The Clustered Regularly Interspaced Short Palindromic Repeats (CRISPR)/CRISPR-associated protein 9 (Cas9) system naturally occurs in prokaryotic organisms (archaea and bacteria), serving as a defense mechanism against attacking viruses and plasmids. The system is based on complementary RNA-guided cleavage of the target (foreign) DNA, marking it for subsequent degradation. In eukaryotes, which possess sophisticated DNA repair mechanisms, the cleaved DNA is repaired via one of two mechanisms: non-homologous end-joining (error-prone) or homologous directed DNA (template-dependent). Compared with other gene editing tools that have been developed over the years, CRISPR-Cas9 is cost-effective, extremely precise, and reliable, offering robust and high throughput genetic engineering. This book outlines the application of CRISPR-Cas9 in human health, agriculture, genetic engineering, and environmental sciences.

CRISPR-Cas9-mediated genome engineering has revolutionized biomedical research.

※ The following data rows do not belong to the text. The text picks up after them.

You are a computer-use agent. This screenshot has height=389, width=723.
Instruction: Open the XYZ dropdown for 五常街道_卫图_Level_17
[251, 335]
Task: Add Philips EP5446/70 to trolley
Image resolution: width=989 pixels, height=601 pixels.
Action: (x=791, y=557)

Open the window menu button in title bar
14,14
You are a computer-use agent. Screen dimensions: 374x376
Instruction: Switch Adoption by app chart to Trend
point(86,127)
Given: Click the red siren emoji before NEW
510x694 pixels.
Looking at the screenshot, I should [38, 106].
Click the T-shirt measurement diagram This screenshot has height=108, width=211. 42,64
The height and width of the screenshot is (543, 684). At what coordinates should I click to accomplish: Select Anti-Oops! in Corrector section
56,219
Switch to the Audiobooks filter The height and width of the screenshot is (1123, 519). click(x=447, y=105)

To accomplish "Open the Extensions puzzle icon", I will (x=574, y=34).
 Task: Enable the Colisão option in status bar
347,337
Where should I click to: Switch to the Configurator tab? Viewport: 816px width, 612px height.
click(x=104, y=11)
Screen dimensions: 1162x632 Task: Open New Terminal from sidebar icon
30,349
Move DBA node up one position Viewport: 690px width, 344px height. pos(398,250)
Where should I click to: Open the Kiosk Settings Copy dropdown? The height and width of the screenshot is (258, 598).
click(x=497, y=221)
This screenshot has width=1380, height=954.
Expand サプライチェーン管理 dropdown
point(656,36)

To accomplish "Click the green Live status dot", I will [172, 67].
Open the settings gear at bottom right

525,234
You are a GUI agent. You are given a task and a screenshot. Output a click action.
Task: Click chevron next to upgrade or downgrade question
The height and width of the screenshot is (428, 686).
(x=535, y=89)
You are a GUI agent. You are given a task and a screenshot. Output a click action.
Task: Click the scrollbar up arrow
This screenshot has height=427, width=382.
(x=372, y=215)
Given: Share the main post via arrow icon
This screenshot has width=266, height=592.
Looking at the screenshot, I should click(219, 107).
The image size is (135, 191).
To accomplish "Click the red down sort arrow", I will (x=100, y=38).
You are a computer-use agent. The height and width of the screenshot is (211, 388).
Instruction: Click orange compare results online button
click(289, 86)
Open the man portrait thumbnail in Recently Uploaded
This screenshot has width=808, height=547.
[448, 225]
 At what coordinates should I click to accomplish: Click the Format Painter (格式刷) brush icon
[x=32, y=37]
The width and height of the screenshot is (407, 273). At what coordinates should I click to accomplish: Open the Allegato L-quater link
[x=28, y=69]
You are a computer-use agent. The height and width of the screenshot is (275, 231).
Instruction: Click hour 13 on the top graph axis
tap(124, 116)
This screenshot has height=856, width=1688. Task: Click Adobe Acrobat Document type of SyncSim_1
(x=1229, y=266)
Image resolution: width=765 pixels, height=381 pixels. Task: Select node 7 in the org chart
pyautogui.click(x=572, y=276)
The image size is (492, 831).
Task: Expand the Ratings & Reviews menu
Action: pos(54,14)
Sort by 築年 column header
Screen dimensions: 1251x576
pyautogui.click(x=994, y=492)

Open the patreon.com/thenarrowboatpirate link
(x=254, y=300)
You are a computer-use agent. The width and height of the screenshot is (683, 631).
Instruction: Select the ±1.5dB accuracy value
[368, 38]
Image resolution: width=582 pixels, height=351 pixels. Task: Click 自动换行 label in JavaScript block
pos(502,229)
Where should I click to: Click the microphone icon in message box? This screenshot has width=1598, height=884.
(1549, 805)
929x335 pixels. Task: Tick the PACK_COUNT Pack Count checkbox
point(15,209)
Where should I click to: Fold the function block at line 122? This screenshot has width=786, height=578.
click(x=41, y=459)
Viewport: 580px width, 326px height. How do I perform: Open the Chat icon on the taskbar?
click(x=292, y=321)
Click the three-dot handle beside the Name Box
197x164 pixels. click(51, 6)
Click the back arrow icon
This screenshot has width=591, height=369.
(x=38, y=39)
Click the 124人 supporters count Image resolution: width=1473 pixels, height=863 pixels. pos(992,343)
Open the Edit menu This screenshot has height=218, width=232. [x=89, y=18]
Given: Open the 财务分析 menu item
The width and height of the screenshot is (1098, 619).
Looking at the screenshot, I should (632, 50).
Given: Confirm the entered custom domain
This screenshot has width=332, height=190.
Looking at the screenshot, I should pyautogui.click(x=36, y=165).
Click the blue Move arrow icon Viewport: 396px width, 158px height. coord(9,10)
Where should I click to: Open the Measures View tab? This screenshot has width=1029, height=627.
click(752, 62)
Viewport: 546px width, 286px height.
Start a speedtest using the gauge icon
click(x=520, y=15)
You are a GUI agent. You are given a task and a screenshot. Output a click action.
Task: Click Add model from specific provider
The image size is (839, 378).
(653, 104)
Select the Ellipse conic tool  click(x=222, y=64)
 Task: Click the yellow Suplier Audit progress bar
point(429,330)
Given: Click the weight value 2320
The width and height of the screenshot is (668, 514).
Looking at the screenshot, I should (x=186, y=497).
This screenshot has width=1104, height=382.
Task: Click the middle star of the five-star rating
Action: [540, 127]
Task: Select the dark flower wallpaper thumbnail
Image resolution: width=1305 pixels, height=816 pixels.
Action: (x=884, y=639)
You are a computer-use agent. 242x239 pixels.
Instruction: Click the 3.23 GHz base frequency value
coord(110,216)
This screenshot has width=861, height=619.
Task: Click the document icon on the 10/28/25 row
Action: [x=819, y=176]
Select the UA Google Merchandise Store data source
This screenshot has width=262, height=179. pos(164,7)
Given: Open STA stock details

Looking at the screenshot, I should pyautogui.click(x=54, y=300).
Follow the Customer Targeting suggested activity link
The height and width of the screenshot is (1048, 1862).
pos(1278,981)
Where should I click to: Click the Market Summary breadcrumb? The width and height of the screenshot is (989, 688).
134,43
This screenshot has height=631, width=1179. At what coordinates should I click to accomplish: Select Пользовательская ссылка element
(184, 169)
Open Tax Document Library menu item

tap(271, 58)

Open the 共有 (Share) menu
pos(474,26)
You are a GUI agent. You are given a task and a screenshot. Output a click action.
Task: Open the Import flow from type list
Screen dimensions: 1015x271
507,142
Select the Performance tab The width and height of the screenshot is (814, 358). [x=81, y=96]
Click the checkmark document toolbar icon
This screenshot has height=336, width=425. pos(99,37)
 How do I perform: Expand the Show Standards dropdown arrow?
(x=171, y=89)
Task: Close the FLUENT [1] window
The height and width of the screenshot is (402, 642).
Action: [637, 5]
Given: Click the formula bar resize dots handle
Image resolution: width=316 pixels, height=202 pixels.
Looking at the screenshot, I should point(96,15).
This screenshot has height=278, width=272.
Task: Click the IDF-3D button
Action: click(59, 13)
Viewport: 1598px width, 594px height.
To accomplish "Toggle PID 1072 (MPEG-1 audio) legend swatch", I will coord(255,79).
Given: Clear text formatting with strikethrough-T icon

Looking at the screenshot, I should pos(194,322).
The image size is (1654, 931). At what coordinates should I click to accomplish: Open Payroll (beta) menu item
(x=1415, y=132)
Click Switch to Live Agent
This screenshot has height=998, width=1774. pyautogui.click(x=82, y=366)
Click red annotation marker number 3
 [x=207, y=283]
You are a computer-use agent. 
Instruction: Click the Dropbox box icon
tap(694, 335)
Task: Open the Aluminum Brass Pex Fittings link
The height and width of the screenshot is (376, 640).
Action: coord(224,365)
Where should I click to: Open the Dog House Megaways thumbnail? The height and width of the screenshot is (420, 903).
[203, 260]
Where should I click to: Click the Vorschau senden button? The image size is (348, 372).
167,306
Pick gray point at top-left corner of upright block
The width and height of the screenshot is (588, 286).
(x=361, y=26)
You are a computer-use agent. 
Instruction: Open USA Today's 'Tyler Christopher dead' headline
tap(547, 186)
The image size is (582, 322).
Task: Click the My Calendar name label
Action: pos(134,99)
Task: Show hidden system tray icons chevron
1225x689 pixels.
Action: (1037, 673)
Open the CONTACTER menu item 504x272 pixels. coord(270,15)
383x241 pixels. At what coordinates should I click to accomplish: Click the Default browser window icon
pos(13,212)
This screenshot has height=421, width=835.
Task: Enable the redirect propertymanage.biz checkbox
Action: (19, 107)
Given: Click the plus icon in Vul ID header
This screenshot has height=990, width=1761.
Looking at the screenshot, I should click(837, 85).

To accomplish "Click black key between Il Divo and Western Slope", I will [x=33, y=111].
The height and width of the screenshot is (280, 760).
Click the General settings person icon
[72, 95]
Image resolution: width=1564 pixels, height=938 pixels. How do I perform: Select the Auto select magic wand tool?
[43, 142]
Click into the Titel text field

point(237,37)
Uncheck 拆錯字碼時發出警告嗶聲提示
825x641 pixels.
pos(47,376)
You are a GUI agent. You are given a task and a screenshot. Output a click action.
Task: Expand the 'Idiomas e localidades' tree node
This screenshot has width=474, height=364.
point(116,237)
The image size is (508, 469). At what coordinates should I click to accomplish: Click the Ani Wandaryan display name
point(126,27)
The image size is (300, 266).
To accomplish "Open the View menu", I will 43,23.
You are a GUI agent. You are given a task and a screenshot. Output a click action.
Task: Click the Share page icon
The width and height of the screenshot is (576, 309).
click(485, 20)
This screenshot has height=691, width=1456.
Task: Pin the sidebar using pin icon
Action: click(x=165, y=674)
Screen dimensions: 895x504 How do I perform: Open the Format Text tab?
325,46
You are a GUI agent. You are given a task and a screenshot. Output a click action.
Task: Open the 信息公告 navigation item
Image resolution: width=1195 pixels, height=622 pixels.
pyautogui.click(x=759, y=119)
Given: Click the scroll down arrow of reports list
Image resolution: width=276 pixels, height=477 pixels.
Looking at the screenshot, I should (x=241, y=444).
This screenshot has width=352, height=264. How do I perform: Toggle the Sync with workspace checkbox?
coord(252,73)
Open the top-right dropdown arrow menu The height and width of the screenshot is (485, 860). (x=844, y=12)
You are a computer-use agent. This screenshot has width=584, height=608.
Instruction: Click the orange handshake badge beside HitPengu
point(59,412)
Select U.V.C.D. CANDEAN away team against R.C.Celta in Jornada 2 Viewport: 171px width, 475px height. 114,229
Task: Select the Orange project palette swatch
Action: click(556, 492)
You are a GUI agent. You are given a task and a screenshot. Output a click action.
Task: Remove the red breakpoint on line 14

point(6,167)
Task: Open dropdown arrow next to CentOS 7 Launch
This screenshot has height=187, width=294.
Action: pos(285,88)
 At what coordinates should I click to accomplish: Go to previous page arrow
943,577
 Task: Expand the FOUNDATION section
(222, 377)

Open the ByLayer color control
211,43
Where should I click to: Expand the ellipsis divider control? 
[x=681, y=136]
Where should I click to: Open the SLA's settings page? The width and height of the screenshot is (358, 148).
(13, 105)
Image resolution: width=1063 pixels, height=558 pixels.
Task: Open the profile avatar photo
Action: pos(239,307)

It is widely used in the development of novel approaches to treat cancer, chronic diseases, infectious diseases, and congenital defects. In this book, we review the latest advances in the clinical applications of CRISPR-Cas9, including those for the correction of loss-of-function and gain-of-function-mutations responsible for genetic and neuromuscular diseases. We also explore the emerging applications of CRISPR-Cas9 in the diagnosis and treatment of infectious diseases caused by bacteria, protozoa, and viruses. We pay particular attention to the use of CRISPR-Cas9 in the identification of cancer-related genes, novel drug targets, and biomarkers in cancer. Lastly, we summarize the emerging applications of CRISPR-Cas9 technology in tissue and organ regeneration.